Московский гамбит - [69]
Олег был поражен: «О, тебе можно позавидовать… Глубинный мистический опыт… Да еще спонтанный… что же будет с Учителем… А я одинок, как крыса, поющая на льдине…»
— Зайдем-ка в это кафе. Просто, чтобы присесть, — Катя махнула рукой, и вид у нее был совершенно отключенный.
— У меня даже нет денег, — ответил Олег. — Я совсем ушел во все эти дела, и одна мысль о добывании денег вызывает у меня тошноту. Сколько приходится тратить времени на этот маразм!
— У меня тоже, слава Богу, мало денег. Последнее время. Но какие-то два рубля завалялись. Зайдем…
Кафе было тихое, уютное и мирное: в нем не продавали алкоголь. Они сели у полукруглого окна, сквозь которое были видны беспечные прохожие и троллейбусы.
Постепенно волна вдохновения стала сходить с Кати. Она нервно курила и отпивала кофе из маленькой чашечки.
— Но ты не можешь постоянно быть в этом? — спросил Олег.
— Это было бы совсем иное качество. Но хотя бы я могу забегать в ту внутреннюю клеть, в то состояние, и выходить опять — в эту жизнь.
— Неплохо устроилась, — мрачно усмехнулся Олег и подмигнул ей. — Я бы согласился. Погулять, покутить, понаслаждаться здесь и потом прыгнуть в медитацию, в вечность, в созерцание! И обратно! Туда и сюда, и в эту жизнь и в вечность.

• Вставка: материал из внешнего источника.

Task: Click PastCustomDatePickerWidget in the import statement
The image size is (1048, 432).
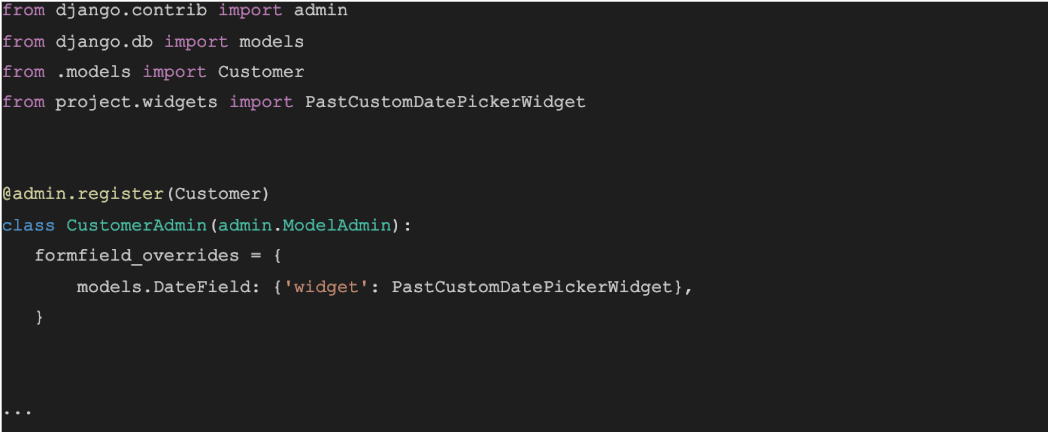Action: coord(445,102)
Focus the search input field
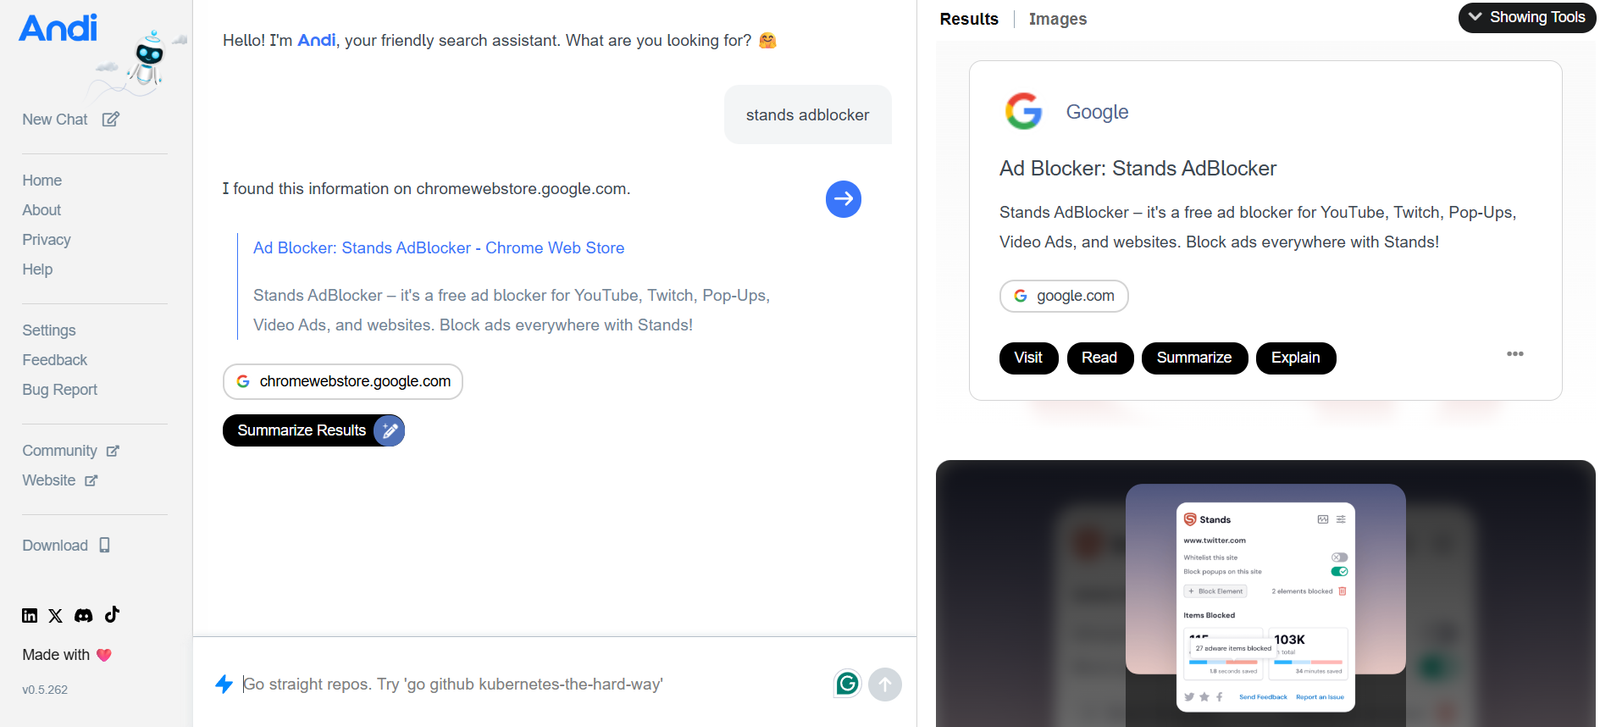 coord(530,684)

Катя расхохоталась, даже утробно, и не обиделась.
— Ну что ж, пусть будет пока и так! Вот как ты повернул! Ну и ну!
— Ах, подлая. Это уже по Достоевскому. И сладость жизни и вечность. А то вечность-то слишком абстрактна, саморазрушение, как говорят сатанисты.
— Как бы ни была она абстрактна, это реальность. И к тому же — не абстракция. Просто люди — ниже…
— А все-таки плен, исчезновение в Свете, — и Олег подмигнул ей опять. — Я шучу, конечно. Просто: кентавры мы, человечество теперешнее, вот кто мы на самом деле, кентавры… В лучшем случае.
— Ну это уж слишком, Олег. Да ты как-то сбил своим мраком мой настрой, — она отодвинула чашку кофе. — Тогда вот что я скажу тебе, дорогой. Поговорим иначе. С другого полюса: в конце концов любое бытие — благо, даже низшее. Просто бытие. Я не говорю о чистом божественном бытии, а просто о бытии твари. Любом бытии. Я это тоже чувствую. И я хочу даже этого временами. Пусть не будет выхода к Богу, пусть перевоплощения, пусть цепь страшноватых жизней где-то там, пусть бесы, пусть, как говорит поэт, «…заочно за нас решило наше прошлое, пусть тюрьма», — но я буду судорожно цепляться за любое бытие, если уж невозможно найти божественного. Такое есть даже в аду. Блаженное самобытие. Лишь бы хоть оно было, чтоб можно было осознавать себя — и этим наслаждаться.
— О, это уже ближе к делу… А еще лучше договор заключить… С этим, с рогатым, «который всегда внизу», как говорит тот же поэт.
Катя вздохнула.
— Нет, что-то ты совсем, как это сказать помягче… не весел, Олег. Вот как Саша на тебя подействовал. А ведь он сам не такой. Знаешь, что я вам всем троим — тебе, Боре и Леше — посоветую: свяжитесь-ка вы с Кириллом Лесневым! Это же такая мощная личность! И светлый!
Олег вдруг изменился в лице, просияв.
— Это предположение! Я сам подумывал об этом. Но не знаю, как подступиться. Леснев — довольно закрыт, если я не ошибаюсь…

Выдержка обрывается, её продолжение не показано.